ORDER
Gowri Shankar, Member (T)
1. The appellant is a manufacturer of pharmaceuticals products. It manufactured and cleared two such products, described as ‘Hematinic Capsules’ and ‘Cough Syrup’ without payment of duty. A notice was issued in October, 1988 proposing recovery of duty on clearance of hematinic capsules from 1-4-1984 to 31-3-1988 and on cough syrup from 1986-87 till 31-3-1988. After considering the cause shown and considering reply the Additional Collector of Central Excise has confirmed the demand for duty; hence this appeal.
2. We have heard Shri T. Gunasekaran, advocate for the appellant and Shri Sanjeev Sachdeva, SDR for the Department.
3. The Additional Collector has held that the Cough Syrup and Hematinic Capsules were classifiable under the erstwhile Tariff Item 14E prior to 1-3-1986 and under Heading 3001.10 subsequently as patent or proprietary medicaments because the products bore upon the container a name which is not specified in a monograph pharmacopoea or similar publication specified in the explanation to Tariff Item 14E and Note 2 to Chapter 30. He said that the assessee was unable to produce any evidence before him that the names ‘Cough Syrup’ and “Hematinic Capsules’ are specified in any of these publications. He had also found that the appellant had certified on invoices that the goods were “proprietary and medicines”. He justified the application of the extended period on the ground that the appellant had classified the goods as liable to duty despite being aware that they were ‘patent or proprietary medicines’.
4. The appellant has not disputed that the name of the product do not figure in the publications referred to earlier. The claim that the goods cannot be considered as patent and proprietary medicines because they are supplied for Government Department, cannot be sustained. The identity of the purchaser is not relevant to determine classification. The finding of the Collector about the classification of the goods has not been successfully challenged in the appeal and we confirm that finding.

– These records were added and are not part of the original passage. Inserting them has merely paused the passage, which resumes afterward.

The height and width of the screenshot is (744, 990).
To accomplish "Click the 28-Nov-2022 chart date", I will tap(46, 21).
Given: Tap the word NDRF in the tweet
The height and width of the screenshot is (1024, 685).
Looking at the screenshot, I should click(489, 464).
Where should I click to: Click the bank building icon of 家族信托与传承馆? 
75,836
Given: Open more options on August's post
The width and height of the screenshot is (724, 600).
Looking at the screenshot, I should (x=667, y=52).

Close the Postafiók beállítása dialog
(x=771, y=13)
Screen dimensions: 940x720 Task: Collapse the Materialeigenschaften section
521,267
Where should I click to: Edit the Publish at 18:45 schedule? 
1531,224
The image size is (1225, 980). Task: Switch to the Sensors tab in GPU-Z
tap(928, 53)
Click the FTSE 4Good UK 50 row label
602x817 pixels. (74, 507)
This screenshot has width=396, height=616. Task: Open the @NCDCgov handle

5. Classification lists filed by the appellant from time to time had been approved by the Department. Copies of 7 such classification lists containing, some of which include “Hematinic Capsules” and the rest both the products have been produced. In each of these classification lists the appellant had also included details of medicaments classified by as ‘patent and proprietary’. The Department, therefore, knew that the appellant manufactured such medicines. Before confirming classification of medicaments as other than patent and proprietary it has necessarily to be seen whether such a medicaments would be classified as patent and proprietary medicine. It is only if medicine is determined to be as other than patent and proprietary would it fall for classification under Heading 3003.20. The material before us does not indicate that the Department had asked the appellant to furnish information about the goods which it did not furnish. The names of the medicines have been correctly reproduced in the classification lists. It is not possible to say that there has been suppression of information which the appellant was required to disclose. The claim that the appellant described the goods as being “proprietary brand” and therefore knew that they were patent or proprietary medicines and as has been guilty of wilful suppression cannot be upheld. The contention of the advocates for the appellant that the certificates were put on invoices in response to requirement of the supplier, and that it cannot be said that the certificates are synonymous with saying that the goods are patent or proprietary medicines within the meaning of the tariff has to be accepted. It was for the Department to approve the correct classification, and it cannot be said that in this process the appellant either suppressed any information or made a wrong statement. The extended period of 5 years, therefore, would not apply.
6. The date of the show cause notice is not clear. It was issued in October, 1988 and covers clearances made in March of that year. It is, therefore, possible that part of the demand would not be barred by limitation. In the circumstances, while confirming the classification, we set aside the portion of the demand covering the period beyond six months from the relevant date. Demand for clearances, if any, within 6 months period is confirmed.